I apologize for the long silence here, my excuse is that i’ve been working on internal stuff lately, which is not well suited for producing eye-popping videos ;) Part of this work is better parallelization support and integration of the OpenCL API. My original goal for this blog post was to make a more detailed description of how this all works internally, but it turned out to be a rather long article, which should better be part of the design document and needs a little more work. Like most coders i’m not too fond of writing documentation (a necessary evil, i know), so please be patient. :) If you have any specific questions regarding OpenCL or CPU multithreading, feel free to ask in the comments or IRC or mailing list. Let me talk about some fun stuff and new features instead now.
New quaternion and matrix socket types
These usually describe rotations and transformations. There are currently no math nodes to modify these data types, but they can be selected and copied from data nodes. Note that euler angles and axis-angle representations are also converted to quaternions! This might be a bit of a problem when using euler angles, since the order of rotations matters for these. It’s best to directly use real quaternion rotation data where available.
ForGroup node and the ‘self’ data context
As described in the previous post, there are different data contexts associated to each socket in the node tree. An powerful feature is the use of the “self” context. This is a special keyword that can be used in path inputs to refer to the context a data node is evaluated in. At the moment the places in which node trees exist are limited (in my branch they are still part of a ‘NodeTree’ modifier for particle sets), so the ‘self’ context on the base level isn’t all that interesting. But now there is a special loop node called “ForGroup”, which makes use of this feature:
This simple tree moves all objects in group “Group” by a small amount along the x-axis by adding to the location vectors. Note that the GetData and SetData nodes have no explicit input path set: they work in the object in the ‘self’ context. The ‘ForGroup’ node executes the subtree on the left side for each object in the group and sets the ‘self’ context accordingly. The path inputs of the data nodes could also use a relative path like “self.data.vertices” to access the vertices of the self-context object.
Plans and ideas
- Make shortcuts to common data nodes: current GetData/SetData nodes are a little cumbersome to use and many of the properties should not be accessed (partly this is due to missing flags in the RNA property settings). Making restricted data nodes for the most common data types (objects, meshes, etc.) will make this easier.
- Memory management is an important issue in node trees (this has been noted with compositor trees for some time). The idea is to activate nodes “from left to right”, so that the tree does not allocate all node buffer memory at one time. Instead the nodes should be activated successively, so that buffer memory allocation stays below a threshold to avoid problems and free memory as soon as possible.
- Another possible feature for saving memory could be the “concatenation” of certain nodes: Many node kernels (esp. math nodes) only work on one single work item at a time. When several of these nodes are chained together (as is often the case in complex math expressions), the internal buffers between them might be avoided completely.

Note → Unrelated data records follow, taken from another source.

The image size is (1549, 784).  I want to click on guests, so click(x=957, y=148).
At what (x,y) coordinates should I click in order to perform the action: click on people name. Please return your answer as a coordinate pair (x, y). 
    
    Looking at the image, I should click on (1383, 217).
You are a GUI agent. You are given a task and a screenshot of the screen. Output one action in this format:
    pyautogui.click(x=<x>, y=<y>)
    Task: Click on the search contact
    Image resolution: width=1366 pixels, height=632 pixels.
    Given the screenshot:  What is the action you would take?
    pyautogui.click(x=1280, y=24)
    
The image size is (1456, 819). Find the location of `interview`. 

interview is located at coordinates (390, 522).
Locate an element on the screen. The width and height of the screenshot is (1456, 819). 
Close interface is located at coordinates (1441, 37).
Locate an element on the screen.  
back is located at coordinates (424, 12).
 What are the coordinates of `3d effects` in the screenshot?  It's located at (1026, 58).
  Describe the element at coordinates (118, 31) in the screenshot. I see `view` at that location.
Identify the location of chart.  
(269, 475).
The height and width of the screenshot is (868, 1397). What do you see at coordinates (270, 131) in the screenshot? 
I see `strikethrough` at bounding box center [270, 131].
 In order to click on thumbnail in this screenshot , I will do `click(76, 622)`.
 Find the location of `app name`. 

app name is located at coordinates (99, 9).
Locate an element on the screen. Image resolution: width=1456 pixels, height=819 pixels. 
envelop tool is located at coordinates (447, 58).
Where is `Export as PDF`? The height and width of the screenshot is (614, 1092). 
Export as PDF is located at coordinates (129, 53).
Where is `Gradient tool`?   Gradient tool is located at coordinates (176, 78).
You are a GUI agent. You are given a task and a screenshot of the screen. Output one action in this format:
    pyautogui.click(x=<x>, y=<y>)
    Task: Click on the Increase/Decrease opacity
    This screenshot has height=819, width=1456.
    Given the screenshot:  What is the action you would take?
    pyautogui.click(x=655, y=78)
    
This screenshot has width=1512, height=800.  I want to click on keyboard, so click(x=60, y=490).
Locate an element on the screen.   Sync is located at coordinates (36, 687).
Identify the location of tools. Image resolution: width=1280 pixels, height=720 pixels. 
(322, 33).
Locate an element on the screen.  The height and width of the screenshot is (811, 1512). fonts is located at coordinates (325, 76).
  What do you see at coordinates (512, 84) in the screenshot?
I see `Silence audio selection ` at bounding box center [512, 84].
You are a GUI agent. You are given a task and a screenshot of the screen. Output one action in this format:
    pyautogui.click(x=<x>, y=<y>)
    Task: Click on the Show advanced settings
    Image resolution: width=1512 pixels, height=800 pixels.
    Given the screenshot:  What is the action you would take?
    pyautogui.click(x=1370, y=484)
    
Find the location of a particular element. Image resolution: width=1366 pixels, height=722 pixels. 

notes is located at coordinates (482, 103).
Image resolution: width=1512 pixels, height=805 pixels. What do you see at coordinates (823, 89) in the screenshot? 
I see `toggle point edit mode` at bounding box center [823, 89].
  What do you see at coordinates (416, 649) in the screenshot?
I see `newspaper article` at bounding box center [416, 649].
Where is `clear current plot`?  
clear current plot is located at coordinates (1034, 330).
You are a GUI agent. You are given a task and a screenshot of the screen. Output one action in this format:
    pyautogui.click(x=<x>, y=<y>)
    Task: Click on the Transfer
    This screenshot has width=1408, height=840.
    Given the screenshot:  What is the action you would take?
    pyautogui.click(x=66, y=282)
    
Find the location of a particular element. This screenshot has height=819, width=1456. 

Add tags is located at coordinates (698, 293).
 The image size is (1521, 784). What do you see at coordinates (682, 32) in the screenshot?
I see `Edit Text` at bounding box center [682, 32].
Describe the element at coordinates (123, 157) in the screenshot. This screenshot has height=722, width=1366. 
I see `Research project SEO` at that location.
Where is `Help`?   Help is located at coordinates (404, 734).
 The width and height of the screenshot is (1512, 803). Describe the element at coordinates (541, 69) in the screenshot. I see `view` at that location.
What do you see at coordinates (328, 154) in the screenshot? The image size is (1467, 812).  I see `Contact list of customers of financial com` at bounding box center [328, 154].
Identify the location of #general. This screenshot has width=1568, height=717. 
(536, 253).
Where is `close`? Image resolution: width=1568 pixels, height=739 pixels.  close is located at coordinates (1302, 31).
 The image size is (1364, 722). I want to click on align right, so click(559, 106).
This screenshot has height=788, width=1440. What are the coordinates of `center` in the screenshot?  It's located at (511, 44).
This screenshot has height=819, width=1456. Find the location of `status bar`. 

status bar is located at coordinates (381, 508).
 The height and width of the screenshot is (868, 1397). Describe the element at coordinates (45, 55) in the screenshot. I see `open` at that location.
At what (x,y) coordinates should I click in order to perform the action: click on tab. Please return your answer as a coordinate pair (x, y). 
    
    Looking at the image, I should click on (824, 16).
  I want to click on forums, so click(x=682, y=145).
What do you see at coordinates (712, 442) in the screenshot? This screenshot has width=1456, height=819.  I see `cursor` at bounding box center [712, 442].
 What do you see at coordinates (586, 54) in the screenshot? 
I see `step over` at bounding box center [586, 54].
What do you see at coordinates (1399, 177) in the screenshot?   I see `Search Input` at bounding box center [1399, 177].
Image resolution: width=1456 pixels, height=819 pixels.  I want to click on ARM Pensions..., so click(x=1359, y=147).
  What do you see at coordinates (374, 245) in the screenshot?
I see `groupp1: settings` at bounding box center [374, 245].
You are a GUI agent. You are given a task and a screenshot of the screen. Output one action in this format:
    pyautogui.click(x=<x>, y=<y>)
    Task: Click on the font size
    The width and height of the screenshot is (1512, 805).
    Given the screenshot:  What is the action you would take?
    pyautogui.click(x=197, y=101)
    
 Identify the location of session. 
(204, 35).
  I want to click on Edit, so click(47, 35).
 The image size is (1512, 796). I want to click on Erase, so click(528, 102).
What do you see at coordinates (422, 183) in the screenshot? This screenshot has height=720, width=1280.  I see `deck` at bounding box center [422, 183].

- Many people have been asking for specific node tree uses. While there are many good ideas among these, you will have to accept that my time and capabilities are limited. Here are some of the things that will unfortunately not be part of my work (which doesn’t mean somebody else couldn’t implement them some day using the features i added):
- Node tree drivers (as an alternative to python expressions)
- Video compositing
- Mesh modifier replacement
- Rigging systems
- What i will concentrate on instead is the implementation of particle simulation features using nodes. Next step for creating more interesting particle effects will be a mesh sampling node for generating points on a mesh surface/volume. This will allow the implementation of common particle emitters.